==== ARTICLE ====

It is also not sufficient for the nonmoving party merely to “show that there is some metaphysical doubt as to the material facts.”
Matsushita,
475 U.S. at 586. Moreover, “[t]he trial court no longer has the duty to search the entire record to establish that it is bereft of a genuine issue of material fact.”
Street,
886 F.2d at 1479. That is, the nonmoving party has an affirmative duty to direct the court’s attention to specific portions of the record upon which it seeks to rely to create a genuine issue of material fact.
This line of cases emphasizes the point that when one party moves for summary judgment, the nonmoving party must take affirmative steps to rebut the application of summary judgment. Courts have stated that:
Under
Liberty Lobby
and
Celotex,
a party may move for summary judgment asserting that the opposing party will not be able to produce sufficient evidence at trial to withstand a directed verdict, and if the opposing party is therefore unable to demonstrate that he can do so, summary judgment is appropriate. “In other words, the movant could challenge the opposing party to ‘put up or shut up,’ on a critical issue [and] ... if the respondent did not ‘put up,’ summary judgment was proper.”
Fulson v. City of Columbus,
801 F.Supp. 1, 4 (S.D.Ohio 1992) (quoting
Street,
886 F.2d at 1478).
The Sixth Circuit further emphasized the showing required to defeat summary judgement in
Mitchell v. Toledo Hosp.,
964 F.2d 577 (6th Cir.1992), stating:
The mere existence of a scintilla of evidence in support of the plaintiff’s position will be insufficient; there must be evidence on which the jury could reasonably find for the plaintiff. The judge’s inquiry, therefore, unavoidably asks whether reasonable jurors could find by a preponderance of evidence that the plaintiff is entitled to a verdict ... The “mere possibility” of a factual dispute is not enough. Rather, in order to defeat summary judgment a plaintiff “must come forward with more persuasive evidence to support [his or her] claim than would otherwise be necessary.” Where the defendant demonstrates that after a reasonable period of discovery the plaintiff is unable to produce sufficient evi
dence beyond the bare allegations of the complaint to support an essential element of his or her case, summary judgment should be granted.
Mitchell,
964 F.2d at 581-82 (citations omitted).
III. Discussion
A. Discrimination Claim — National Origin
The Defendant argues that Plaintiffs claim for discrimination on the basis of Plaintiff’s Irish national origin must fail as matter of law because Plaintiff is unable to meet the requisite elements to establish a
pñma facie
case. Specifically, Defendant contends that Plaintiffs claim for discrimination should be dismissed because he voluntarily terminated his employment with Defendant and “was not constructively discharged.” To support this argument, Defendant suggests , that the incidents giving rise to Plaintiffs claim, culminating with the act of an unknown party placing “Authentic Irishman” signs in Plaintiffs department, did not subject Plaintiff to “working conditions that were so difficult or unpleasant that a reasonable person in Plaintiffs position would have felt compelled to resign.” The Defendant also contends that there is no evidence to indicate that Defendant could have reasonably foreseen that Plaintiff would elect to resign following the events of this case.

====

▶ WHAT TO WORK ON
a) In the court opinion, what signs did an unknown party place in the Plaintiff's department?
b) Write the next part of the court opinion, starting after its last sentence.
The lines after this are separate material, unrelated to the court opinion.

==== DATA SEGMENT ====

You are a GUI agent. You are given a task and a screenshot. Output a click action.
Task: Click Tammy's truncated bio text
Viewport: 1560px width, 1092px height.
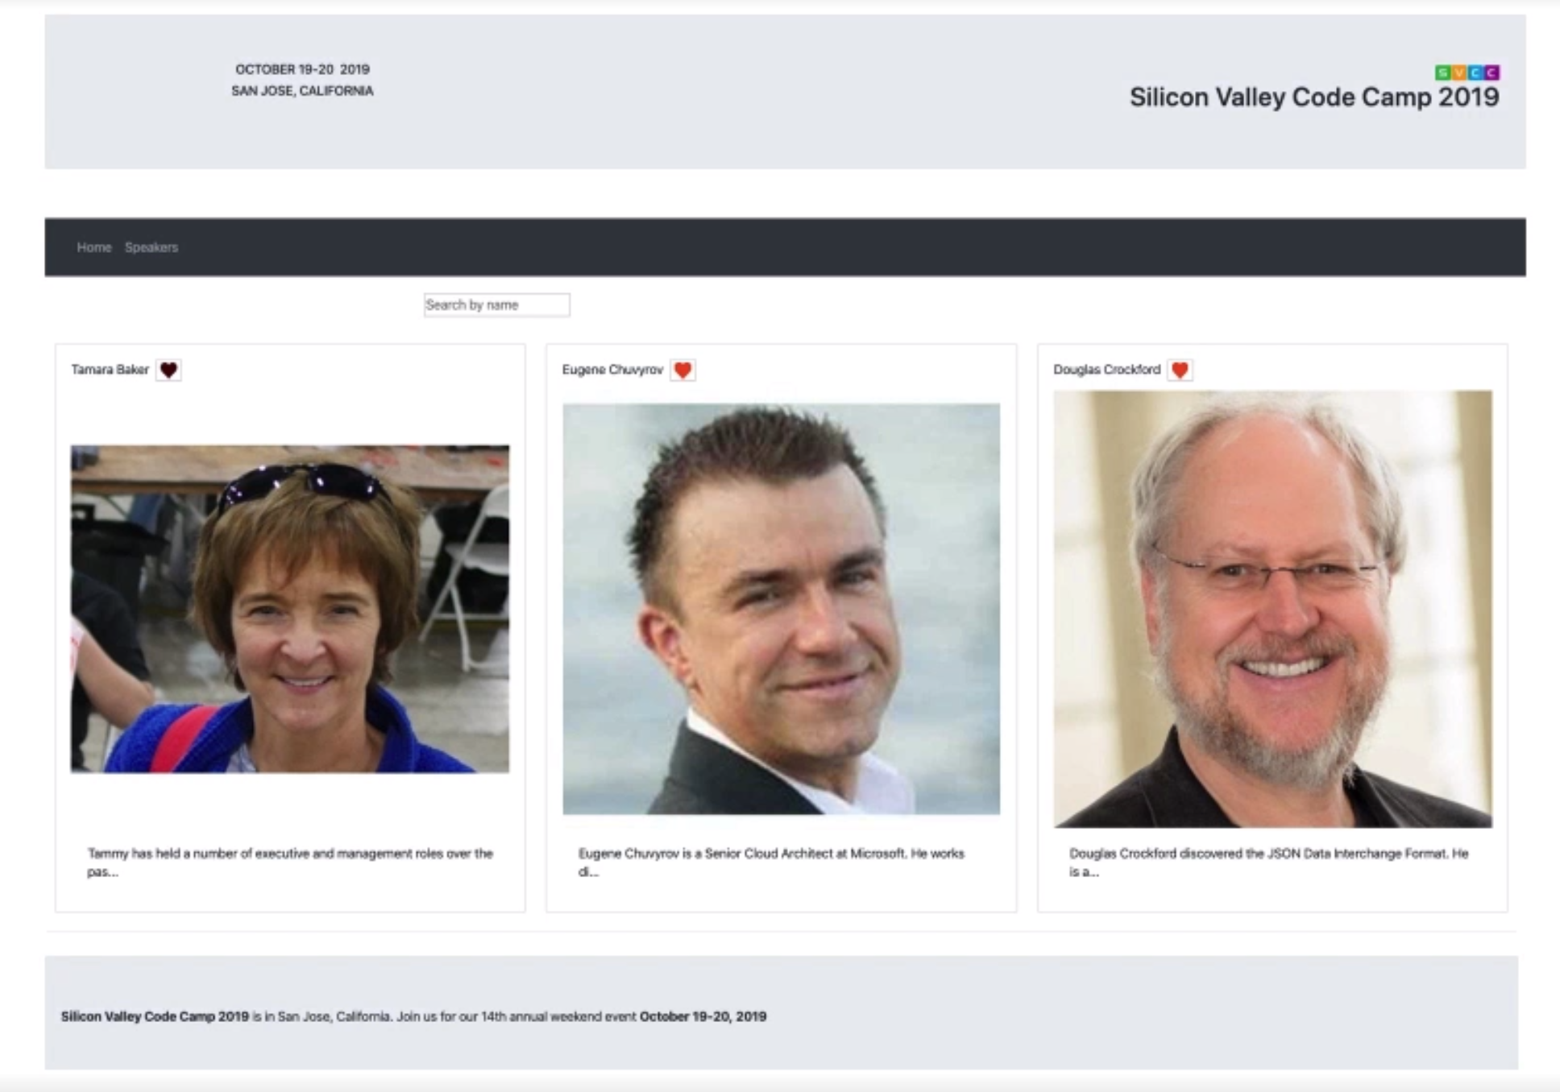pyautogui.click(x=290, y=862)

====

▶ SOLVED TASKS
a) Signs reading "Authentic Irishman."

b)
In response, Plaintiff says sufficient evidence exists to defeat summary judgment on his claim that he was constructively discharged on account of his ethnicity, in violation of Title VII
or Ohio Revised Code § 4112.02.
The Court disagrees.
Title VII prohibits discrimination against an employee on account of his national origin. In Ohio, similar provisions are outlined in § 4112.02, et seq.
Under either scheme, the most immediate method of establishing a claim of discrimination on the basis of national origin or ancestry is for a complaining party to provide direct evidence of discriminatory conduct by an employer.
Plaintiff makes no such showing.
After a review of the record as a whole, the Court concludes that Plaintiff has failed to provide any evidence of direct statements by Defendant showing its decision concerning Plaintiffs status was based in whole or part upon consideration of his national origin.
The only direct evidence that national origin was involved was that placement of the “Authentic Irishman” signs. But as to
these, no management personnel participated in or condoned these signs. Moreover, no evidence shows that Defendant placed or allowed the signs. Absent such direct evidence of Defendant’s discriminatory motivation, Plaintiff’s must establish his case under the standard given by
McDonnell Douglas Corp. v. Green,
411 U.S. 792, 98 S.Ct. 1817, 36 L.Ed.2d 668 (1973).
In order to succeed under
McDonnell Douglas,
a complaining party must establish by a preponderance of the evidence, a
prima facie
case that their employer discriminated against him. This must be done by proving the following elements: (1) he was a member of a protected class; (2) he was terminated; (3) he was qualified for the position; and (4) he was replaced by someone outside of the protected class.
Once established, the
prima facie
case requires the employer to go forward with evidence of a nondiscriminatory intent. The
prima facie
case creates a refutable presumption that the “real reason” or motivation for the action taken was discriminatory.
Since the
prima facie
case creates a presumption of discrimination, if the employer fails to respond to the
prima facie
case and if the trier of fact believes the complaining party’s
prima facie
evidence, then the complaining party will receive judgment. The burden of persuasion at all times remains with the complaining party and only does the burden of production shifts to the employer. Furthermore, at no time does the employer need to persuade the trier of fact that “it was actually motivated by the proffered reasons.”
Rather, the employer needs simply to articulate a reason for their action through the introduction of admissible evidence.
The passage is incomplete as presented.